## BEGIN Source document

The IPCC has been cautious ever since its alarmist prediction ten years ago that Himalayan glaciers would all melt off by 2035 was proven to be unfounded. Even so, the new figures look serious enough. We are now looking at Nepal’s glaciers shrinking by half by 2050, and losing up to 80% of their ice by the end of the century. More than 1,000 glacial lakes have formed in the Nepal Himalaya alone as the ice melts, some of them are in danger of bursting. The trend is worse as we go west to east along the Himalayan arc.

The mountains store an estimated 6,000 cubic km of water in the form of ice, and when it melts it will directly affect 1 billion farmers living downstream in South Asia, China and South-east Asia who grow food for nearly half of humanity.

Countries in the region have argued that it is a problem created by the industrialised countries with their historic emissions of carbon dioxide, but India will soon become the largest emitter of greenhouse gases even though its per capita carbon output is small. It may seem like Nepal’s minimal carbon footprint means we cannot do much to mitigate global warming, but we can act locally by reducing pollution, controlling forest fires and crop burning, upgrading traditional brick kilns, and improving public transport. Soot and dust particles cause Himalayan snowfields to melt much faster than they would with just global warming.

Climate change is not a new problem, it is just making all our old problems worse. It is at the community level that Nepal needs to boost farmers’ capacity to cope with the change. Because pollution travels across national boundaries, controlling it also needs cross-border cooperation. Using cleaner, more-efficient energy has co-benefits for public health and the economy. Green is also the colour of money.

## END Source document
## BEGIN Provided material

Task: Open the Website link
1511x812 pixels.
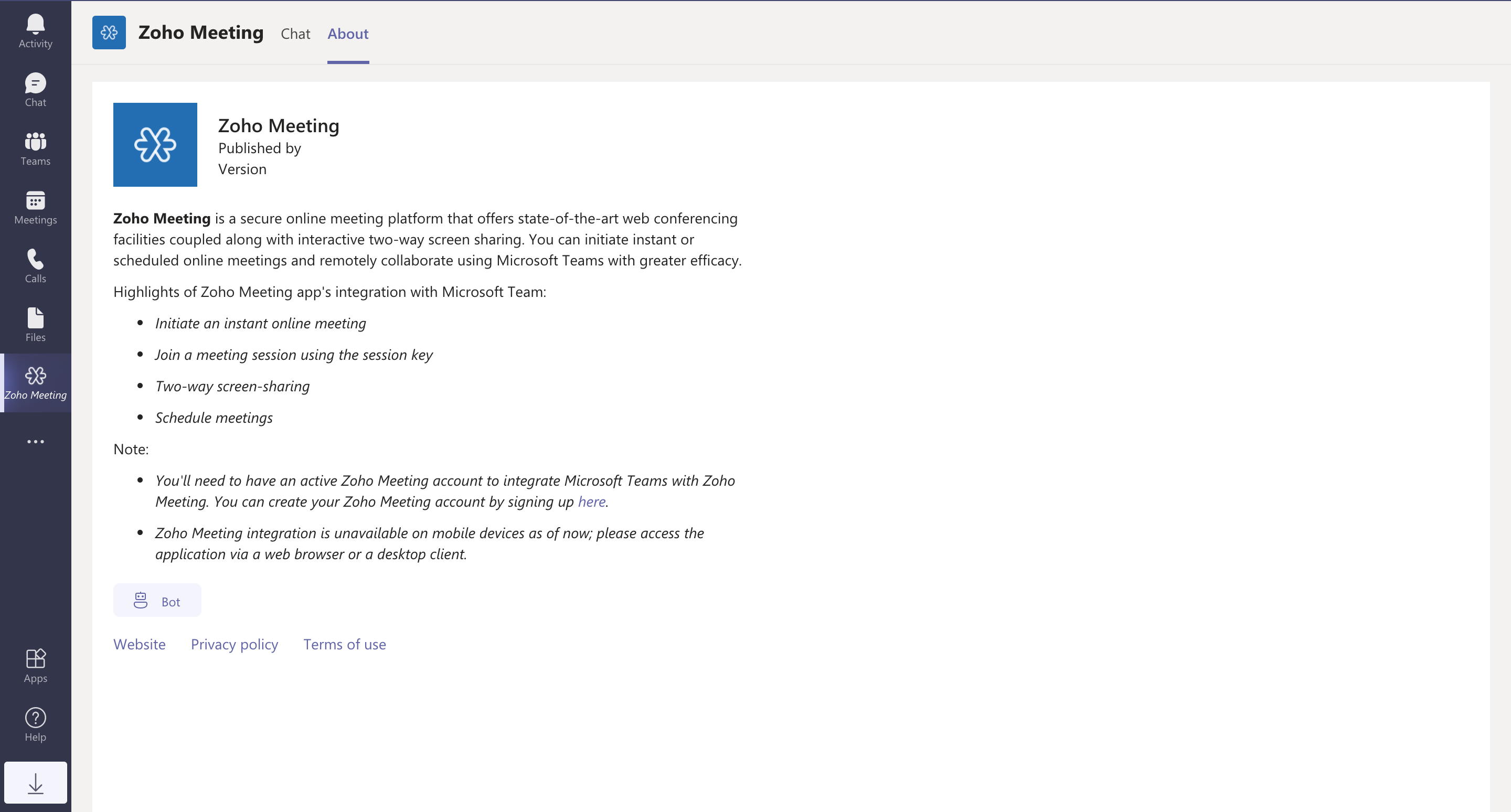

## END Provided material

Task requirements: How much water does the passage on Himalayan glaciers say the mountains store as ice? The material has no connection to the passage on Himalayan glaciers.

The reply: An estimated 6,000 cubic km.